Do you think this has come from her and she is too afraid to talk to you directly? Does she know what your plan is? I can't imagine uninviting my sister to my hen do because she had to bf my nephew Confused

MrsHoarder · 14/08/2013 17:27

It is fair enough maja, as long as she's decent about the OP not being able to go because of that. Because obviously feeding an ebf baby comes above attending a party.

SpottyTeacakes · 14/08/2013 17:28

Agree you need to speak to your sister but if she's in agreement I definitely wouldn't be going at all

DisAstrophe · 14/08/2013 17:30

Actually I can see his point. It is a girls weekend and focus is meant to be enjoying the last days of freedom. Some of the other girls will be leaving their kids behind

But your dh will be in the hotel with 2 small boys. Inevitably they will feel very rude if they don't invite your dh and the boys not to join in with some of the day. That will mean they have to change the conversation to take account of older ds and dh. Some will feel they should help a bit here and there with childcare.

Unless the hotel is very child friendly it is not going to be much fun for dh and your oldest either.

Why not check into another child friendly hotel nearby and go for less of the weekend

YANBU to think your sister should be the one to call you and talk about it though.

DoItTooJulia · 14/08/2013 17:30

I've read it and re-read it and I still don't understand.

Wtf has it got to do with him? Why is breastfeeding incompatible with a hen do? Why email just now? Presumably it's been booked for ages? What does your sister say?
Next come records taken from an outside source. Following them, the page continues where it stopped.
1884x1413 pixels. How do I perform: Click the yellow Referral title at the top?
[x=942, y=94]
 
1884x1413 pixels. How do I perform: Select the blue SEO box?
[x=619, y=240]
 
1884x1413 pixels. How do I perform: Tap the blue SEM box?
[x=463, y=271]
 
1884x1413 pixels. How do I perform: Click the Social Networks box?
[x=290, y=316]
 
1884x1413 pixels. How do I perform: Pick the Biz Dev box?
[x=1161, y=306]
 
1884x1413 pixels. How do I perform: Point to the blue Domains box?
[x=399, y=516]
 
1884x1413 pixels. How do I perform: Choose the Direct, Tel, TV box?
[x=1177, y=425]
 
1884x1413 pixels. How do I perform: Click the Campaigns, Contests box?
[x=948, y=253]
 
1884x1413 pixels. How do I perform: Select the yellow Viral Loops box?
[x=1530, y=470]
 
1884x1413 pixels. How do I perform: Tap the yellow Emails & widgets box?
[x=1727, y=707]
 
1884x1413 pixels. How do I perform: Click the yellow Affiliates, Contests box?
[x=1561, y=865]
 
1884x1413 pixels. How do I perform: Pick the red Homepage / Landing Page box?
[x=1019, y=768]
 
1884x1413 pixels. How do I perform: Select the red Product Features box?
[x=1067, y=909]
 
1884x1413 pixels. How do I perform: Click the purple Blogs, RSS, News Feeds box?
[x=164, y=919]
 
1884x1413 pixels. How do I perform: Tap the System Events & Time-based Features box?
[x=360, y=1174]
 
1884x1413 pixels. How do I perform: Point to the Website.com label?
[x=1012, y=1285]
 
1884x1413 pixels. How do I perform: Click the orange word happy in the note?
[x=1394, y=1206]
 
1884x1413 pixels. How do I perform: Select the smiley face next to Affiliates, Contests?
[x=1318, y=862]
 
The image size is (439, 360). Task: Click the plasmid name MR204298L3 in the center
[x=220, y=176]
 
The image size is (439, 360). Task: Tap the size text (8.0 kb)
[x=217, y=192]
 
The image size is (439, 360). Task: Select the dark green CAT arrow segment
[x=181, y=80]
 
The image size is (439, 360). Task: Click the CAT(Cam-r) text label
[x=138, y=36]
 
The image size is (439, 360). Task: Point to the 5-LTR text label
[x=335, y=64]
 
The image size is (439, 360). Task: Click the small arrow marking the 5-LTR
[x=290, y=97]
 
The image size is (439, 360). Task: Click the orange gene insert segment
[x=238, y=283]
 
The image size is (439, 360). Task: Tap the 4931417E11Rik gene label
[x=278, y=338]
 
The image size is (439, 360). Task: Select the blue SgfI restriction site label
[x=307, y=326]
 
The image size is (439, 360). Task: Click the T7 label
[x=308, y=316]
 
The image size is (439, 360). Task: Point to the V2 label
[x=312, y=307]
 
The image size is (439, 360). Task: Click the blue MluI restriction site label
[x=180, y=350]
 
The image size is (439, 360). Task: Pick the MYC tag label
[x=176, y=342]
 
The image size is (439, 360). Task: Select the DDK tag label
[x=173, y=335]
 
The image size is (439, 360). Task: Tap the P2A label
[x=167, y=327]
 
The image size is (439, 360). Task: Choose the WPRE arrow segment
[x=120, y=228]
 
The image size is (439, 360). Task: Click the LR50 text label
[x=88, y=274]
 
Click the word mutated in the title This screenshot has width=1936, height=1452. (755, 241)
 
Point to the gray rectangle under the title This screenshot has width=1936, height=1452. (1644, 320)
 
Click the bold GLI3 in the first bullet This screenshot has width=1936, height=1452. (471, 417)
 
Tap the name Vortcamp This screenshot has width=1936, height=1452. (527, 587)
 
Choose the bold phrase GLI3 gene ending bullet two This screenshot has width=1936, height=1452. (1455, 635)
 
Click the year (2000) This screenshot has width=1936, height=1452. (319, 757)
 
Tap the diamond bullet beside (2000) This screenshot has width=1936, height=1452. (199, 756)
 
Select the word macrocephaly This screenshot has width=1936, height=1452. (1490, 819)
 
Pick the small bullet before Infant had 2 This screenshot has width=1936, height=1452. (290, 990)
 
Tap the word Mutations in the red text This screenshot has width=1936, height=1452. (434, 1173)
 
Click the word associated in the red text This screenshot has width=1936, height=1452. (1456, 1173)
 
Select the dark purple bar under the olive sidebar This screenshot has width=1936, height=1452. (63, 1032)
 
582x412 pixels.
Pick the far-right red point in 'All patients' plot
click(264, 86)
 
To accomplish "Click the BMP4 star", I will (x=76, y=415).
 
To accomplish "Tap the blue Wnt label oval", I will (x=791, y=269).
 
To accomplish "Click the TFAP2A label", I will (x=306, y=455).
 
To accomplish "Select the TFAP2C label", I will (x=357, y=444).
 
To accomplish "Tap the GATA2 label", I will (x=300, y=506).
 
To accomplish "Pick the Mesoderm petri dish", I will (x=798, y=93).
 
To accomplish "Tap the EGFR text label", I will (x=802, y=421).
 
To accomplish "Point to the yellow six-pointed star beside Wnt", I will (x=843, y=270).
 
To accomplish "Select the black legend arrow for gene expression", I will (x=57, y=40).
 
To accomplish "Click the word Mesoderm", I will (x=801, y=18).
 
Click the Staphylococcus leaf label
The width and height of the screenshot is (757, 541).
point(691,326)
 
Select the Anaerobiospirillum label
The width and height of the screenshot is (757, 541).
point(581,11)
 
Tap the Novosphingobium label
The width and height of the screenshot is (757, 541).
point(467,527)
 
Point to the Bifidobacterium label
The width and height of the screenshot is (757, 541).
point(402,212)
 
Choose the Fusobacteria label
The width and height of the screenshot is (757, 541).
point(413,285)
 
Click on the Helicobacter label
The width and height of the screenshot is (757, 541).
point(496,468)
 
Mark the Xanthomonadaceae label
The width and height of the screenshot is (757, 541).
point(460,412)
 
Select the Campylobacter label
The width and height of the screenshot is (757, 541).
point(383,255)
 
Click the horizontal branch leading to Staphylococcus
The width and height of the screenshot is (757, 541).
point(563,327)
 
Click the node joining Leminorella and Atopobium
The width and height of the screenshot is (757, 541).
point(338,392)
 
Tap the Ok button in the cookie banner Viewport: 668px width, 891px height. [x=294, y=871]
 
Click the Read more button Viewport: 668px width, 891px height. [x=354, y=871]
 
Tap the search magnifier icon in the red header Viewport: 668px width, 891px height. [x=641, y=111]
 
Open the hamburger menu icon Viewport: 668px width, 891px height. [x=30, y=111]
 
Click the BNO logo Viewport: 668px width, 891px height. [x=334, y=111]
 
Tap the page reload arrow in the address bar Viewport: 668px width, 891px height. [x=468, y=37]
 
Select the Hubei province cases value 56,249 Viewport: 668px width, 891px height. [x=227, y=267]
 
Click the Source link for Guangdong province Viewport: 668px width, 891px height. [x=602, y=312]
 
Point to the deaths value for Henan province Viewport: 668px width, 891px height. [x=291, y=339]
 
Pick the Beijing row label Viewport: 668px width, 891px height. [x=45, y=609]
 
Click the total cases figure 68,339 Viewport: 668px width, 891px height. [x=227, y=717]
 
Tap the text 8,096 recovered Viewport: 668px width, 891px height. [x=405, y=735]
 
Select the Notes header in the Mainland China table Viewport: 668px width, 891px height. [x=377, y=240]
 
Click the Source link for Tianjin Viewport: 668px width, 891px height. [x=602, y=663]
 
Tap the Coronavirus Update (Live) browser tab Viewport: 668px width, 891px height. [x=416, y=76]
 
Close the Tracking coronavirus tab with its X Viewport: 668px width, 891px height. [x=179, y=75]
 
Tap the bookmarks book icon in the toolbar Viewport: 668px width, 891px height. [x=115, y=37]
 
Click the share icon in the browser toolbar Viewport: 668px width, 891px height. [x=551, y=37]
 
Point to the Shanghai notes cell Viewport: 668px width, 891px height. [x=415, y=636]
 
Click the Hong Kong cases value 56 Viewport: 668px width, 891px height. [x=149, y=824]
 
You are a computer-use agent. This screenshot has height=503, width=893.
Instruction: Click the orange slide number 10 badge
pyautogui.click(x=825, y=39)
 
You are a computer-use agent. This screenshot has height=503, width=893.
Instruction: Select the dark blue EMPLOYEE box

I could go on, but I won't. I would go have a lovely weekend somewhere with your lovely DH and kids.

pizzaqueen · 14/08/2013 17:30

could there be any sensitive issues for your sister (or someone else in the hen party) have any sensitivities about a small baby being around? problems conceiving or a recent loss? having your ds there might put a shadow over the weekend for someone if that's the case.

if there are no other reasons for not having your ds as long as you are not expecting the day to revolve around his feeding schedule yanbu.

DoItTooJulia · 14/08/2013 17:31

Woah. I missed that bit, he emailed your DH. WHAT THE FUCK?